*** AVAILABLE DATA Section Begins ***

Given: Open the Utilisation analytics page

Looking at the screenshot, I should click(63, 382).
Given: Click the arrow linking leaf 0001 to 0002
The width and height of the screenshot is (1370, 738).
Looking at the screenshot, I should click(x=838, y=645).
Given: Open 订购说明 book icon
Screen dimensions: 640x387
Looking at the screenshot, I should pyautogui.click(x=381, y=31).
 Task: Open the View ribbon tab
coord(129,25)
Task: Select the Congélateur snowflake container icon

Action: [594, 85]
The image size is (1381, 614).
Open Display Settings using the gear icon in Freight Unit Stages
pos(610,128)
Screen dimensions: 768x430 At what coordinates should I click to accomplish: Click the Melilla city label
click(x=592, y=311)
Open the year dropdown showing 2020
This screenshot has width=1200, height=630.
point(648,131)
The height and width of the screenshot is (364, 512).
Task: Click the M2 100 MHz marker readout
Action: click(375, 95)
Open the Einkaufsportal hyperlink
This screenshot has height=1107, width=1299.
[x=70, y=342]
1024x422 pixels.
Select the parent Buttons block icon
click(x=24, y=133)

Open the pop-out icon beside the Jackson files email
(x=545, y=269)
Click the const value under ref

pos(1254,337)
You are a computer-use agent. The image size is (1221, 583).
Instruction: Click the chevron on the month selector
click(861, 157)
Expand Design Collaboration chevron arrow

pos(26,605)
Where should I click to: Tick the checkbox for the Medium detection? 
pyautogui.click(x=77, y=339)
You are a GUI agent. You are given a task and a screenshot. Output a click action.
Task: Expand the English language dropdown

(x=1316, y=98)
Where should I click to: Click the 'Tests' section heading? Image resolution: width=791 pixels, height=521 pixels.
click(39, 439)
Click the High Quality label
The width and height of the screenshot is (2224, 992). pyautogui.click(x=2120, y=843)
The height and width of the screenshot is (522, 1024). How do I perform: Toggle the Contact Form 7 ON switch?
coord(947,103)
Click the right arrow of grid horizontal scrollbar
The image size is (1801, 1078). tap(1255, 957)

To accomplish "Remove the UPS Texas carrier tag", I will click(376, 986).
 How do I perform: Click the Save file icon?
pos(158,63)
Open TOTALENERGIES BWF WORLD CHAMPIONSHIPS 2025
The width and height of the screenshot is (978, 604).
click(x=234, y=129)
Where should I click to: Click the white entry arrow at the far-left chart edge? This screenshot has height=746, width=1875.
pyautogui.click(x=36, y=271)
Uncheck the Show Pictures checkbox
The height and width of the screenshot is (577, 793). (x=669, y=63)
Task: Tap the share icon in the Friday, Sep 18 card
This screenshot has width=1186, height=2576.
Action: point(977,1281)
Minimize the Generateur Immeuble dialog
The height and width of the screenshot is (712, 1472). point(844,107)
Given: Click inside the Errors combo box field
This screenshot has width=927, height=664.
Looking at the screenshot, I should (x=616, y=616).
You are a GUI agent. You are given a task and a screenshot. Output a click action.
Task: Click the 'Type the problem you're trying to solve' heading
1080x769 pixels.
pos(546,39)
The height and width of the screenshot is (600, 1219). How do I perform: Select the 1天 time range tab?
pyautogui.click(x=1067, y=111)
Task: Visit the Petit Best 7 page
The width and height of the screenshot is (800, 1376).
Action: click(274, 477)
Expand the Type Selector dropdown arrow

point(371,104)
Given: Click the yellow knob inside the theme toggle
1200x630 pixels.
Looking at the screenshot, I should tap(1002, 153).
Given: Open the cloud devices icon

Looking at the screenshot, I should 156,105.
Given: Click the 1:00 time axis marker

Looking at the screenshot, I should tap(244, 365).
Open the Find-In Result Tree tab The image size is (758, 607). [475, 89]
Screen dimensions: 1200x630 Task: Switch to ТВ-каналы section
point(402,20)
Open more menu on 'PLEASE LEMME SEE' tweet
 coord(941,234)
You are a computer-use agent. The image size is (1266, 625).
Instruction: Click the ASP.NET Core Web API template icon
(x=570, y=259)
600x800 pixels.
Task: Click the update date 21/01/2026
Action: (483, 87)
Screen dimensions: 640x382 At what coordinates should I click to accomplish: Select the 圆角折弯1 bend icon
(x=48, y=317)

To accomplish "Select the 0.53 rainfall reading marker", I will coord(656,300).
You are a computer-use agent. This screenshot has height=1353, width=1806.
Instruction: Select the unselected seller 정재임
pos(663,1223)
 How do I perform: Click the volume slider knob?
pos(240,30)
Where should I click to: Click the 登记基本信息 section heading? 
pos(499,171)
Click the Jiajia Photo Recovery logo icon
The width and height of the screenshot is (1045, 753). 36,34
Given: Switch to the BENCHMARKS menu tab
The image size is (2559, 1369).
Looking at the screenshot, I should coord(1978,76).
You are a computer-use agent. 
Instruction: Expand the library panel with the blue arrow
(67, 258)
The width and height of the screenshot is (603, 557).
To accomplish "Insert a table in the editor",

*** AVAILABLE DATA Section Ends ***

- _WORK ORDER_: Each line above should appear again, reproduced exactly.

- _YOUR SOLUTION_:
Given: Open the Utilisation analytics page

Looking at the screenshot, I should click(63, 382).
Given: Click the arrow linking leaf 0001 to 0002
The width and height of the screenshot is (1370, 738).
Looking at the screenshot, I should click(x=838, y=645).
Given: Open 订购说明 book icon
Screen dimensions: 640x387
Looking at the screenshot, I should pyautogui.click(x=381, y=31).
 Task: Open the View ribbon tab
coord(129,25)
Task: Select the Congélateur snowflake container icon

Action: [594, 85]
The image size is (1381, 614).
Open Display Settings using the gear icon in Freight Unit Stages
pos(610,128)
Screen dimensions: 768x430 At what coordinates should I click to accomplish: Click the Melilla city label
click(x=592, y=311)
Open the year dropdown showing 2020
This screenshot has width=1200, height=630.
point(648,131)
The height and width of the screenshot is (364, 512).
Task: Click the M2 100 MHz marker readout
Action: click(375, 95)
Open the Einkaufsportal hyperlink
This screenshot has height=1107, width=1299.
[x=70, y=342]
1024x422 pixels.
Select the parent Buttons block icon
click(x=24, y=133)

Open the pop-out icon beside the Jackson files email
(x=545, y=269)
Click the const value under ref

pos(1254,337)
You are a computer-use agent. The image size is (1221, 583).
Instruction: Click the chevron on the month selector
click(861, 157)
Expand Design Collaboration chevron arrow

pos(26,605)
Where should I click to: Tick the checkbox for the Medium detection? 
pyautogui.click(x=77, y=339)
You are a GUI agent. You are given a task and a screenshot. Output a click action.
Task: Expand the English language dropdown

(x=1316, y=98)
Where should I click to: Click the 'Tests' section heading? Image resolution: width=791 pixels, height=521 pixels.
click(39, 439)
Click the High Quality label
The width and height of the screenshot is (2224, 992). pyautogui.click(x=2120, y=843)
The height and width of the screenshot is (522, 1024). How do I perform: Toggle the Contact Form 7 ON switch?
coord(947,103)
Click the right arrow of grid horizontal scrollbar
The image size is (1801, 1078). tap(1255, 957)

To accomplish "Remove the UPS Texas carrier tag", I will click(376, 986).
 How do I perform: Click the Save file icon?
pos(158,63)
Open TOTALENERGIES BWF WORLD CHAMPIONSHIPS 2025
The width and height of the screenshot is (978, 604).
click(x=234, y=129)
Where should I click to: Click the white entry arrow at the far-left chart edge? This screenshot has height=746, width=1875.
pyautogui.click(x=36, y=271)
Uncheck the Show Pictures checkbox
The height and width of the screenshot is (577, 793). (x=669, y=63)
Task: Tap the share icon in the Friday, Sep 18 card
This screenshot has width=1186, height=2576.
Action: point(977,1281)
Minimize the Generateur Immeuble dialog
The height and width of the screenshot is (712, 1472). point(844,107)
Given: Click inside the Errors combo box field
This screenshot has width=927, height=664.
Looking at the screenshot, I should (x=616, y=616).
You are a GUI agent. You are given a task and a screenshot. Output a click action.
Task: Click the 'Type the problem you're trying to solve' heading
1080x769 pixels.
pos(546,39)
The height and width of the screenshot is (600, 1219). How do I perform: Select the 1天 time range tab?
pyautogui.click(x=1067, y=111)
Task: Visit the Petit Best 7 page
The width and height of the screenshot is (800, 1376).
Action: click(274, 477)
Expand the Type Selector dropdown arrow

point(371,104)
Given: Click the yellow knob inside the theme toggle
1200x630 pixels.
Looking at the screenshot, I should tap(1002, 153).
Given: Open the cloud devices icon

Looking at the screenshot, I should 156,105.
Given: Click the 1:00 time axis marker

Looking at the screenshot, I should tap(244, 365).
Open the Find-In Result Tree tab The image size is (758, 607). [475, 89]
Screen dimensions: 1200x630 Task: Switch to ТВ-каналы section
point(402,20)
Open more menu on 'PLEASE LEMME SEE' tweet
 coord(941,234)
You are a computer-use agent. The image size is (1266, 625).
Instruction: Click the ASP.NET Core Web API template icon
(x=570, y=259)
600x800 pixels.
Task: Click the update date 21/01/2026
Action: (483, 87)
Screen dimensions: 640x382 At what coordinates should I click to accomplish: Select the 圆角折弯1 bend icon
(x=48, y=317)

To accomplish "Select the 0.53 rainfall reading marker", I will coord(656,300).
You are a computer-use agent. This screenshot has height=1353, width=1806.
Instruction: Select the unselected seller 정재임
pos(663,1223)
 How do I perform: Click the volume slider knob?
pos(240,30)
Where should I click to: Click the 登记基本信息 section heading? 
pos(499,171)
Click the Jiajia Photo Recovery logo icon
The width and height of the screenshot is (1045, 753). 36,34
Given: Switch to the BENCHMARKS menu tab
The image size is (2559, 1369).
Looking at the screenshot, I should coord(1978,76).
You are a computer-use agent. 
Instruction: Expand the library panel with the blue arrow
(67, 258)
The width and height of the screenshot is (603, 557).
To accomplish "Insert a table in the editor",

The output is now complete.